近日,Genes&Development杂志报道,研究者首次解析了磷酸化的Rb蛋白结构,揭示了它失活的机制。
细胞周期蛋白依赖激酶(Cdk)磷酸化视网膜神经胶质瘤蛋白(Rb)通过抑制Rb与E2F转录因子及其他调节蛋白形成复合体来驱动细胞增殖。
研究发现,Rb 608位丝氨酸的磷酸化造成一个弹性的口袋状结构域环。该机构模拟并直接阻断E2F反式激活域(E2FTD)的结合。373位苏氨酸的磷酸化诱导广泛的口袋结构和N末端结构域(RbN)的构象改变。这个首次揭示的多结构域Rb结构证实,RbN在变构抑制E2FTD-口袋结构域结合以及蛋白与口袋结构域特异位点的结合过程中发挥独特的作用。
总之,磷酸化的Rb蛋白结构的破解为该经典生长-抑制复合体的调节机制提供了详细信息,并为了解多位点Cdk磷酸化如何诱导多结构改变,进而影响细胞周期信号通路提供了新的范例。(生物谷Bioon.com)

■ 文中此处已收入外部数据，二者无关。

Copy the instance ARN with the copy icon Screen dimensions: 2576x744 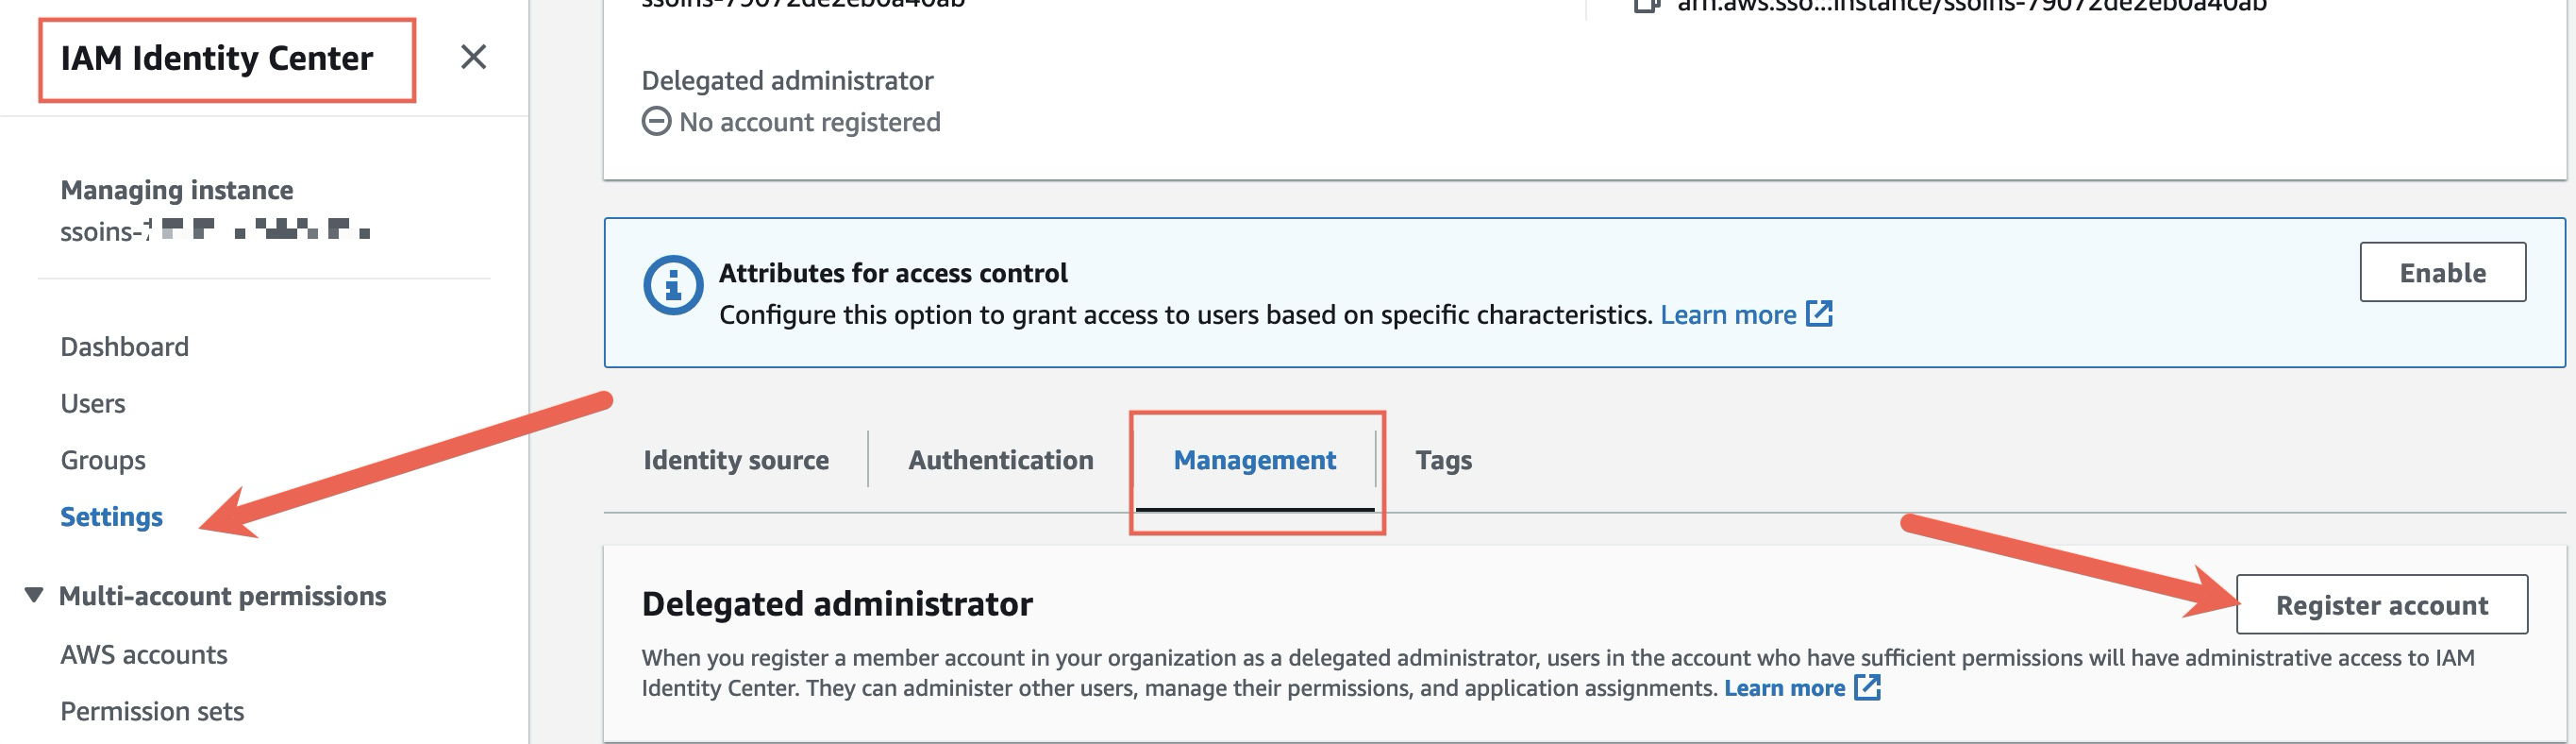tap(1645, 6)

doi:10.1016/j.cell.2011.10.017
Structures of inactive retinoblastoma protein reveal multiple mechanisms for cell cycle control
Jason R. Burke1, Greg L. Hura2 and Seth M. Rubin1,3
Cyclin-dependent kinase (Cdk) phosphorylation of the Retinoblastoma protein (Rb) drives cell proliferation through inhibition of Rb complexes with E2F transcription factors and other regulatory proteins. We present the first structures of phosphorylated Rb that reveal the mechanism of its inactivation. S608 phosphorylation orders a flexible “pocket” domain loop such that it mimics and directly blocks E2F transactivation domain (E2FTD) binding. T373 phosphorylation induces a global conformational change that associates the pocket and N-terminal domains (RbN). This first multidomain Rb structure demonstrates a novel role for RbN in allosterically inhibiting the E2FTD–pocket association and protein binding to the pocket “LxCxE” site. Together, these structures detail the regulatory mechanism for a canonical growth-repressive complex and provide a novel example of how multisite Cdk phosphorylation induces diverse structural changes to influence cell cycle signaling.